Scott Ullrich committed OpenSSH 3.8.1.p1 into the base system today. You will need to do a full makeworld/buildworld to upgrade. Incidentally, congratulations to Scott Ullrich on getting a 'commit bit', meaning he can now add code directly to the project. You may know Scott from his previous work on the Installer.
Jonas Sundstrom posted a link to a site about real dragonflies, noting they do not bite or sting. Alexander Leidinger also posted a link to a German site. (I will note I've been rammed in the head by dragonflies - that, you notice.)
Matthew Dillon has added NDIS support, enabling a variety of network cards on DragonFly. (This is also known as "Project Evil") He also added a README describing how to get a Windows driver working.

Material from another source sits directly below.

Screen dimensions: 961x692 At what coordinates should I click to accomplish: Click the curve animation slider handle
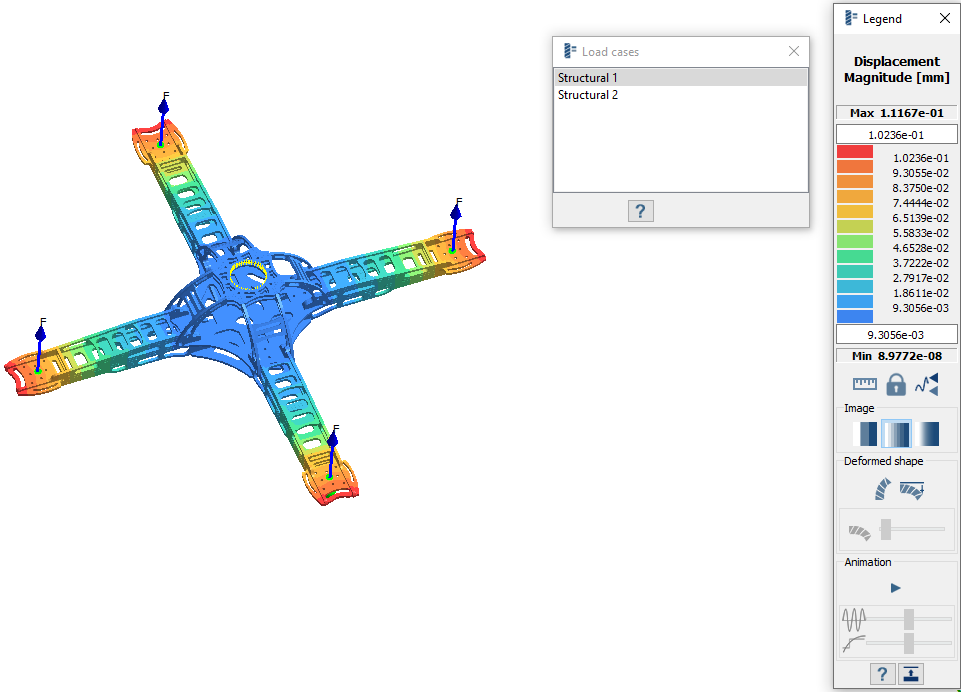click(909, 641)
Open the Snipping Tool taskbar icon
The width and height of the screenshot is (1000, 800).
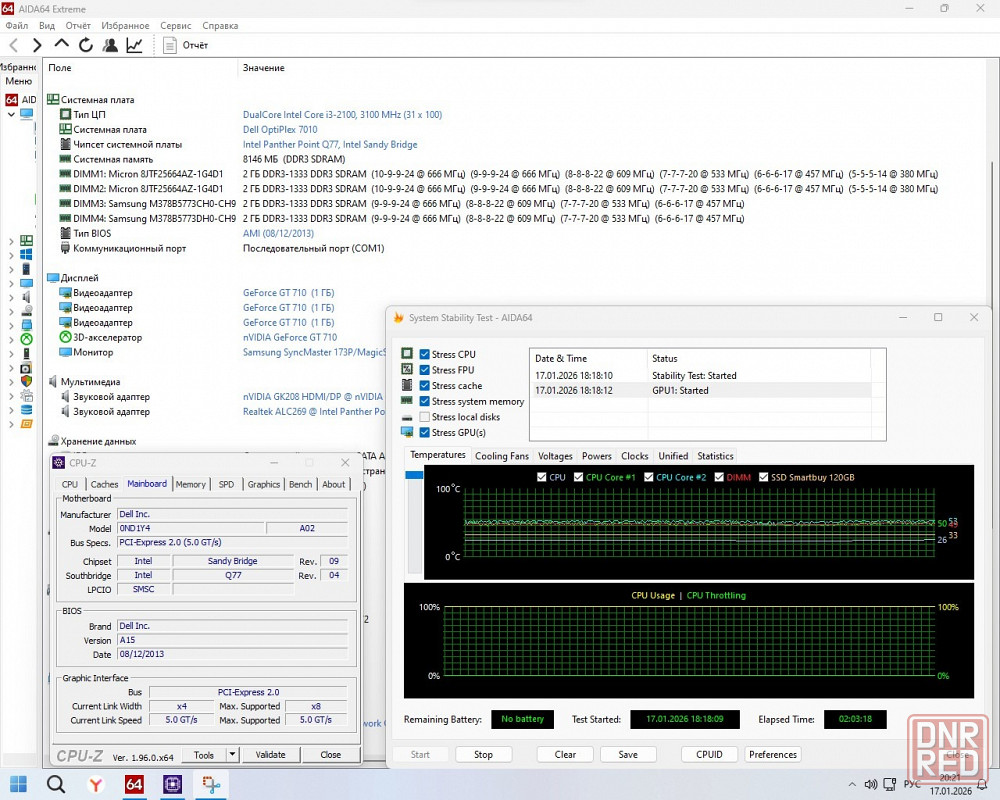pos(211,784)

Matthew Dillon noted that a full make buildworld/kernel and installworld/kernel is needed on the next update, due to a number of changes he has made. If you haven't updated recently to catch the scheduler changes, you may want to do this in any case.
There were a few problems with the recent 802.11 commits; they appear fixed, but doing a make quickworld will probably not complete. Try a make buildworld on your next update, and it should sail through clearly.
Erik Paulsen Skaalerud now has daily snapshots of source and dfports available on his site. If you are setting up a new DragonFly install, this shortcuts having to update via CVSup.
Matthew Dillon's made a number of improvements to the booter code, so (re)installing a master boot record may help those having trouble with the basic boot system.
I've changed the front page of the DragonFly mailing lists archive. There's now a site-specific Google search, and the by-date listings are now linked on the front page.
Joerg Sonnenberger has committed the initial framework for 802.11 support. This means better support for those of us running wireless is coming soon, especially those with atheros-based cards.
In a conversation today on IRC, I ended up pointing at this PDF on Greg Lehey's site, which does a nice job of explaining in a not-overly technical manner why BSD Is Good. (There's also this reason, when comparing to Linux.)
Dragonflybsd.org is going to be a bit slow for the next week - the network link is being worked on.
The userland scheduling patch I referred to earlier is now in the system. This is a good reason to upgrade/rebuild, because of the positive effect of system response.
Matthew Dillon posted a patch for the scheduler that seems to improve DragonFly's (already excellent) responsiveness. Normally, I don't post about code until it's in, but this can be helpful code for those willing to test it.